If it’s the mechanics of Lords of Waterdeep that they love, then Raiders of the North Sea may be my final choice since it takes the basics of worker placement and does one new thing with it (you get an action both when you place a worker and when you remove a worker). What I would probably do in this particular situation is present all of the above games and explain why I think the player may or may not like each one and then let them make the final decision.
When introducing a new game to a player you can greatly increase the chance that they will enjoy the game by making sure the game fits in with their experience and comfort level. The more games and game mechanics the player has been exposed to the more open they are going to be to heavier, more complex, games.
Will you lose interest in lighter board games as you play more games?
As you play more games and become more experienced with the mechanics and methods of play behind games, all games become easier to grasp and understand. Games that you once considered heavy and complex you will start to consider lighter and more simple. This is a normal evolution. As your skill increases what you find challenging changes.
This doesn’t necessarily mean that the games you now find easier to play are also now less fun. Good hobby board games are designed for replayability and unless a game is designed to be completed or somehow solved, or is broken in some way, there’s really no reason for you to stop enjoying any game in your collection.
Some of the first games that first introduced me to the world of hobby board gaming are ones that I still enjoy playing and still hit the table. I don’t think I will ever get tired of playing Carcasonne and while I don’t play it often I still enjoy a good old game of Catan every now and then.

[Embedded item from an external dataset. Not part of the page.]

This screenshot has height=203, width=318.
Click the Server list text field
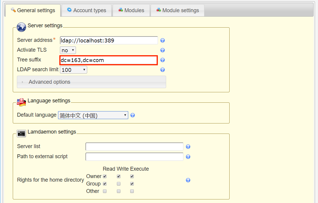coord(134,147)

Along with this, a game doesn’t have to be complex to be fun. Despite the fact that over time I have found that I enjoy discovering games that challenge me, and the games that challenge me have become heavier and heavier as my overall gaming experience increases, I still enjoy a number of lighter games. One of the best games I discovered in 2019 was Go Cuckoo from HABA, a game designed for kids that I’ve had a ton of fun playing with players of all experience levels.
Another thing that happens with most players is that they find they have a weight limit. At first, your board game journey may be all about experiencing new things and that thrill of learning a new mechanic, but, for many people, that stops being fun eventually. The more complicated a game is the more work it is to learn and play and sometimes that work isn’t worth what you get out of it.
It’s not like there’s a typical board game journey that starts with Clue, moves on to Carcassonne, then on to Terra Mystica and eventually gets to 18xx games. Every gamer is going to follow their own path and eventually find a weight of game they are most comfortable playing, where they have the most fun.
With all of that said, there is a good chance there will be some games that you once found enjoyable that just don’t do it for you anymore. Most of us hobby gamers don’t have any interest in returning to mass-market favourites like Risk and Monopoly. Similarly, there may be some hobby games you once found enjoyable that you don’t anymore. More common, I’ve found, is that you will find that some newer games replace older games in your collection. This usually happens when a new game does something similar to an old game but in a better way. This is also a normal thing that happens to many gamers.
Once you do get to that point be sure to check out our How to Make the Most out of Your Unwanted Tabletop Games article to find out where to sell your old favourites and get the most you can for them.
Thank you for such a thorough and informative answer to my question. I really appreciate it.
You are welcome! Thanks for the question.